A specimen of stool containing fly larvae may be incubated in a moist chamber in order to obtain the imago for species determination.

CHAPTER LI
THE JOINTS, BONES AND MUSCLES IN TROPICAL DIAGNOSIS

In considering the diagnostic significance of bone and joint manifestations of tropical diseases, it is essential that the practitioner in the tropics bear in mind the cosmopolitan arthropathies.

It should be remembered that lesions of joints may accompany or follow almost all infectious diseases, and that it is often impossible to ascertain if the lesions be due to the actual presence of organisms within the joint or to the action of toxic substances elaborated elsewhere; so that infectious arthritis is broadly defined as arising from the presence within the body of a focus of infection. This definition is further expanded to include joint affections of intestinal origin, and also those in which neither the causal organism nor its focus of origin is discoverable, but which by analogy we unhesitatingly recognize as being due to an infective agent.
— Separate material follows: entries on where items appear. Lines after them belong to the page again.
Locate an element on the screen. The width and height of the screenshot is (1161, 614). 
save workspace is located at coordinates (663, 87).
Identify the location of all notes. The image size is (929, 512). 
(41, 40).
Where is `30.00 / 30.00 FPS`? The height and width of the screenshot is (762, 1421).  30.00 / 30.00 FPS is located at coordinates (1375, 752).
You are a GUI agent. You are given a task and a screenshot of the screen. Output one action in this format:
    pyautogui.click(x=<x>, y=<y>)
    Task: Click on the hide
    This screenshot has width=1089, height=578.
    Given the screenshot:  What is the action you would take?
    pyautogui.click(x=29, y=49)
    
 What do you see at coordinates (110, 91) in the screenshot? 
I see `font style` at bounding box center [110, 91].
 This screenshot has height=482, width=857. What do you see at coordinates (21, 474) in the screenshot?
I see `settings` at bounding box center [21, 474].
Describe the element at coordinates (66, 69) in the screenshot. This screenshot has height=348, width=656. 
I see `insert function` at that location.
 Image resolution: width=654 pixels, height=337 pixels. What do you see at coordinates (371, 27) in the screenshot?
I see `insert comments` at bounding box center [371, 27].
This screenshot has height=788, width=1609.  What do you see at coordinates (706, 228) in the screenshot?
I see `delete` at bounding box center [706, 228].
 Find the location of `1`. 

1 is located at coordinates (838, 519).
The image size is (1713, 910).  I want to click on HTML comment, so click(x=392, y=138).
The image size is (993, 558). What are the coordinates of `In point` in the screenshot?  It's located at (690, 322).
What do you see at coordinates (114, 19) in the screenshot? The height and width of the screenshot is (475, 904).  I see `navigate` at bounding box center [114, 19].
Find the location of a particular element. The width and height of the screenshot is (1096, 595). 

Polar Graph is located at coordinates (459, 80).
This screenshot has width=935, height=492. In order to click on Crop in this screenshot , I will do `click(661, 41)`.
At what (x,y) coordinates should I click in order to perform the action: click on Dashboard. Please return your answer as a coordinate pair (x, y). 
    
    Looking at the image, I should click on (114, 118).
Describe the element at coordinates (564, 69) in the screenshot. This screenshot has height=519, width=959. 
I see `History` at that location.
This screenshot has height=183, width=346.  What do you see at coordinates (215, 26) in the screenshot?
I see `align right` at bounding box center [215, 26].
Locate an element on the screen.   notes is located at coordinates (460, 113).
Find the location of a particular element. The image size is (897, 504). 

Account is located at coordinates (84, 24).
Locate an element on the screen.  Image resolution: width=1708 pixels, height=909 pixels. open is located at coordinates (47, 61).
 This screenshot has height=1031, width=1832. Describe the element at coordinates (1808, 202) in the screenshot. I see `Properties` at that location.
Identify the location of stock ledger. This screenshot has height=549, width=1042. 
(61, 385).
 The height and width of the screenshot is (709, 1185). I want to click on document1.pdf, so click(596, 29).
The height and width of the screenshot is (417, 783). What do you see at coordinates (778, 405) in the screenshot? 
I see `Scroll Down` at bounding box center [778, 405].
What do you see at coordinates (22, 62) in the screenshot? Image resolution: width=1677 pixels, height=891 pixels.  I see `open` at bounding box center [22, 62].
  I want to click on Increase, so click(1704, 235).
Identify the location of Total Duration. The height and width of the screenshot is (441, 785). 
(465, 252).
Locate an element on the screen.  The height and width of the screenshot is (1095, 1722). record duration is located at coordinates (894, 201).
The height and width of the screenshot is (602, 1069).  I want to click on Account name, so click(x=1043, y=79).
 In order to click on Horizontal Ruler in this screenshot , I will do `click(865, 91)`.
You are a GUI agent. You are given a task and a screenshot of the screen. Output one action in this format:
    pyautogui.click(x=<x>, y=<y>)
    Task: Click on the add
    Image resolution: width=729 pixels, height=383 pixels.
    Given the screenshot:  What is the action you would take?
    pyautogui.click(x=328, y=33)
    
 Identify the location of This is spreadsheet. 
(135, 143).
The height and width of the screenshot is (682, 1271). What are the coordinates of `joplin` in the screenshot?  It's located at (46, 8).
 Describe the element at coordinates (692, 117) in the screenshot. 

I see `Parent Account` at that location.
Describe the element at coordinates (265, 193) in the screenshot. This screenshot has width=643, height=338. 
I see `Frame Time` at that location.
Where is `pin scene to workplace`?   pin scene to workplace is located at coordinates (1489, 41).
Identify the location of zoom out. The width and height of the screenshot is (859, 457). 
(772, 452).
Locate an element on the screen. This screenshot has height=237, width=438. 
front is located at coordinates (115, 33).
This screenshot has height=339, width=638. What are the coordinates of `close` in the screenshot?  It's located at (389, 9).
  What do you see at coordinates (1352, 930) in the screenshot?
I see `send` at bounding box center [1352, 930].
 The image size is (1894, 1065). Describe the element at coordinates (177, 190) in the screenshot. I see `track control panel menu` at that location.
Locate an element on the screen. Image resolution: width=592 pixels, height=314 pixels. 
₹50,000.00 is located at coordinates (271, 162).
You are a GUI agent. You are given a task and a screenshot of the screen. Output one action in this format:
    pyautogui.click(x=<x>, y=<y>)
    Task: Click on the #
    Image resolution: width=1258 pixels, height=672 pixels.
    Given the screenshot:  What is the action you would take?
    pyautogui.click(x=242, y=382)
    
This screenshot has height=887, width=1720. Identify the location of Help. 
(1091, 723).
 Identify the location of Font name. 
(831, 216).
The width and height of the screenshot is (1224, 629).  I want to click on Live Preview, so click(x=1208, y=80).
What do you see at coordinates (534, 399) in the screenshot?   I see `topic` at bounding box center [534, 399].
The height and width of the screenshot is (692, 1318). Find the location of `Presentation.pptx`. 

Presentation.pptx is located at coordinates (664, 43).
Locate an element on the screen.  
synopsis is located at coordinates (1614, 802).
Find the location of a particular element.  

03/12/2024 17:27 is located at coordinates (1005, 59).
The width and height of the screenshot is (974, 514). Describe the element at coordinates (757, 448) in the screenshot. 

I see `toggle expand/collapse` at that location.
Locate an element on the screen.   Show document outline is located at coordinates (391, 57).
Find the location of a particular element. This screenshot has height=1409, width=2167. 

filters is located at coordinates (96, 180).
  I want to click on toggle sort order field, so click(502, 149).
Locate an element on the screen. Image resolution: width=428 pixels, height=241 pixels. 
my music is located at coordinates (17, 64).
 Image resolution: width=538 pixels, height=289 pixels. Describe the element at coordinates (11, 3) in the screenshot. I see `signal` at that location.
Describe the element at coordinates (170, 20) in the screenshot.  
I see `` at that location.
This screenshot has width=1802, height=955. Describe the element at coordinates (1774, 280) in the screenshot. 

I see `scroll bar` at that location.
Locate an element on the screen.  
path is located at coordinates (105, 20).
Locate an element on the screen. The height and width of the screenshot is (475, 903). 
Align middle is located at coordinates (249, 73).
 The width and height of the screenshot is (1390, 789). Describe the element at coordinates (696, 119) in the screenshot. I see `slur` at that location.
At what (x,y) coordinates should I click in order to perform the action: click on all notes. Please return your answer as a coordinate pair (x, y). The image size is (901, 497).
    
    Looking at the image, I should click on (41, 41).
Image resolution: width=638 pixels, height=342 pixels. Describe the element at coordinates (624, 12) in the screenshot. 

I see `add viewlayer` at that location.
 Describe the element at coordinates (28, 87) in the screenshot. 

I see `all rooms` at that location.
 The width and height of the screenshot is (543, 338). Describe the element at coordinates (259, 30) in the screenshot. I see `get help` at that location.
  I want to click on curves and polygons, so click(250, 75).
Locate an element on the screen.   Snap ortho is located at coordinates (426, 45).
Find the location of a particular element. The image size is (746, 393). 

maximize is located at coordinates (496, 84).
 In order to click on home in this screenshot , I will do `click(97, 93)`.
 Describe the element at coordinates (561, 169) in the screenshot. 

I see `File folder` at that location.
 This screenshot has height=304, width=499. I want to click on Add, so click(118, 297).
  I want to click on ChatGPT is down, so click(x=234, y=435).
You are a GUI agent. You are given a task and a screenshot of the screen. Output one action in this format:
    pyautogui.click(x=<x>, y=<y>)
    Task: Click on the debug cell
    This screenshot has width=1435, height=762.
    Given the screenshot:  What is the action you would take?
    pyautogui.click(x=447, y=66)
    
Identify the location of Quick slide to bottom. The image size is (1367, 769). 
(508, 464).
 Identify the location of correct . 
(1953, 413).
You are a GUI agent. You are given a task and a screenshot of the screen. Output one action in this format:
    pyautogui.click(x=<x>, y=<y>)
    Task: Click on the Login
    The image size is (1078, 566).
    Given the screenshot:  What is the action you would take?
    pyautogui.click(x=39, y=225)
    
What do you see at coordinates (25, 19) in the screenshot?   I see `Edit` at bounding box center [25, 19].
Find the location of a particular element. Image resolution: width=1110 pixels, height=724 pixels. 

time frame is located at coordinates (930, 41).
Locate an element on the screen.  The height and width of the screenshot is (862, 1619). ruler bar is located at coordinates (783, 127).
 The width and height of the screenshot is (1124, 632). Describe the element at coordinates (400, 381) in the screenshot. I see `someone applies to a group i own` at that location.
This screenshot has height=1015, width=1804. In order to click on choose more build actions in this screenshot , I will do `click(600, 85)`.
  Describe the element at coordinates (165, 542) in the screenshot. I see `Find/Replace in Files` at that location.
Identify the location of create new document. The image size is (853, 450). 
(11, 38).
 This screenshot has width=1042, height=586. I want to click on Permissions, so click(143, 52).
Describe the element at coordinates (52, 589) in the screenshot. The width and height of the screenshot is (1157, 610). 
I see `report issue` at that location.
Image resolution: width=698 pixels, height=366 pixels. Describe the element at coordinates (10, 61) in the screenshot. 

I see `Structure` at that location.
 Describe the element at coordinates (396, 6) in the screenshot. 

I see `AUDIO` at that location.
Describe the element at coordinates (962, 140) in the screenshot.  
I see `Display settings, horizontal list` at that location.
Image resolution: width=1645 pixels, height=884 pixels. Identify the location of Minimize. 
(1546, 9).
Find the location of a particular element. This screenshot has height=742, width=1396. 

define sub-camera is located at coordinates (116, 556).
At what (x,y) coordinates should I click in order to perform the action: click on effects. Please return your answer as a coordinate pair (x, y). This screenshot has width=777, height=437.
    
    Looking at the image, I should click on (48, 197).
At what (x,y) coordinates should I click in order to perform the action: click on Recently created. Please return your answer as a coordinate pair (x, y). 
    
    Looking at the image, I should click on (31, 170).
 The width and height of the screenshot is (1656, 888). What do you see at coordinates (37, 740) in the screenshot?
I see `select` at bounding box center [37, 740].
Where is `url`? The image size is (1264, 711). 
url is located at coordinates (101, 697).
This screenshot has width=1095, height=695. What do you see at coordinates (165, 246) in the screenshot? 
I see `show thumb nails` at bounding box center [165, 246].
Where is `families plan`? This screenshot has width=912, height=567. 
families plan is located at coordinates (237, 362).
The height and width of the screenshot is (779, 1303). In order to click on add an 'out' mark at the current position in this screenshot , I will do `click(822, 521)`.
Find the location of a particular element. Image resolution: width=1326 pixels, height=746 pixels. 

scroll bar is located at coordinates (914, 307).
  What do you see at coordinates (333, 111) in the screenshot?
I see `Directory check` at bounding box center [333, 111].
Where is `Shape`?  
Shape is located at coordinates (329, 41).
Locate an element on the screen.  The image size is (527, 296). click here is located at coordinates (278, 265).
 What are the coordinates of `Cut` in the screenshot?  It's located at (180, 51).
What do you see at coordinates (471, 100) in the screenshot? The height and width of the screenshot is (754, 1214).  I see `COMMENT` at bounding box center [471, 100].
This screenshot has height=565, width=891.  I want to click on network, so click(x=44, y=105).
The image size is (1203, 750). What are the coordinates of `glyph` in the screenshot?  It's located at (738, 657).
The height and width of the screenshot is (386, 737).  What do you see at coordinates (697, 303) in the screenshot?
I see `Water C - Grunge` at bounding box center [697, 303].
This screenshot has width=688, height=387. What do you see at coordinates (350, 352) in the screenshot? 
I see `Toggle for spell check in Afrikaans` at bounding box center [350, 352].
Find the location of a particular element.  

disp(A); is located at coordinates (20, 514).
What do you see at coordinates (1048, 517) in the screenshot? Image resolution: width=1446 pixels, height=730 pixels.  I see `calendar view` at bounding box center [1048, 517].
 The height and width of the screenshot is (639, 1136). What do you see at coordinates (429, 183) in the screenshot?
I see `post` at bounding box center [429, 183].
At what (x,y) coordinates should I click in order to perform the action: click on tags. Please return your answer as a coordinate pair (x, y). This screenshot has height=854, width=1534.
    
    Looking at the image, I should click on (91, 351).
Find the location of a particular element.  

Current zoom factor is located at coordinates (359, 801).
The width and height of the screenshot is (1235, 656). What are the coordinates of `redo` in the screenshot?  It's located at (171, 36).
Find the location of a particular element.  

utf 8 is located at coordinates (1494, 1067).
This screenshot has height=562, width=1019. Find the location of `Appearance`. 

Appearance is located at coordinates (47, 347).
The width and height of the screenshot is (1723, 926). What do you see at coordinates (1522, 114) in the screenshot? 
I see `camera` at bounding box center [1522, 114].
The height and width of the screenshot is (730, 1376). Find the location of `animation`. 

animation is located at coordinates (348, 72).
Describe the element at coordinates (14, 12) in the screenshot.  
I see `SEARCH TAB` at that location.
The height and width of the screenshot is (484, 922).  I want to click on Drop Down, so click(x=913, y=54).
It is to be noted that the lesions of arthritis may develop either in the intra-articular membranes or in the bony parts adjacent to a joint, and that they may remain confined to their primary site or eventually extend to involve other tissues.

Infectious Arthritis

A. Of known etiology.

May be acute or chronic. Examples are: Gonorrhoea, typhoid, tuberculosis, bacillary dysentery, pneumococcus infections, pyogenic cocci, filariasis, Malta fever, secondary to any recognized focus.

B. Of unknown etiology.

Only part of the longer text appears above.